**EXTRACT PROVIDED:**
==================================================

Learning SQL the Badass Way (3)

Do you really want to “learn SQL the badass way”? I outlined the scope of the blog in the first blog entry where I explained why I set the scope to R users and people with some programming languages. You may not find what you are looking for if you are not familiar with R or if you do not have any other experience to work with data, because I focus on the data management part in this blog. Thus, I hope you find some helpful ressources to learn SQL, but I focus on data wrangling aspects, without explaining basic concepts to handle data.

==================================================

**COLLECTED DATA:**

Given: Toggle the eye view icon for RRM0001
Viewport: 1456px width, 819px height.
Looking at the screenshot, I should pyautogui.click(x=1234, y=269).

==================================================

**DIRECTIVE 1:**
In the blog post on learning SQL, reproduce the passage from "Do you really" to "to handle data.", swapping "R users" for "Python users".
**DIRECTIVE 2:**
In the blog post on learning SQL, where did the author outline the scope of the blog?
**DIRECTIVE 3:**
Continue the blog post on learning SQL from its last sentence.

**TASK OUTPUT 1:**
Do you really want to “learn SQL the badass way”? I outlined the scope of the blog in the first blog entry where I explained why I set the scope to Python users and people with some programming languages. You may not find what you are looking for if you are not familiar with R or if you do not have any other experience to work with data, because I focus on the data management part in this blog. Thus, I hope you find some helpful ressources to learn SQL, but I focus on data wrangling aspects, without explaining basic concepts to handle data.

**TASK OUTPUT 2:**
In the first blog entry.

**TASK OUTPUT 3:**
In this session we learn how to use string patterns and ranges to search data. We will learn how to sort and group data to display result. Moreover, we practice composing nested queries and execute select statements to access data from multiple tables. For this reason I created a simple table that contains some attributes (y, z, id) about countries:

SELECT * FROM df ;
Table 1: 4 records
country y z id
Germany 2 3.6 1
Austria 1 8.5 2
Brazil 4 2.5 3
Brazil 3 3.5 3

String values, ranges and set of values

We can use strings and the WHERE clause to search for specific observations. For instance, WHERE countryname LIKE 'A%' means that we search for country name column that start with the corresponding string. And we can use % as a wildcard character:

SELECT * FROM df WHERE country LIKE 'A%';
Table 2: 1 records
country y z id
Austria 1 8.5 2

Use a range to select entries that depending on some criteria (> and <). In SQL, we specify WHERE values are between 200 and 300. Keep in mind that values are inclusive within the range. For instance, we can use the mtcars dataset and restrict the table with cars that have a horsepower (hp) between 100 and 200, we can even use an AND to restrict to cars with a manual transmission (AM = 1)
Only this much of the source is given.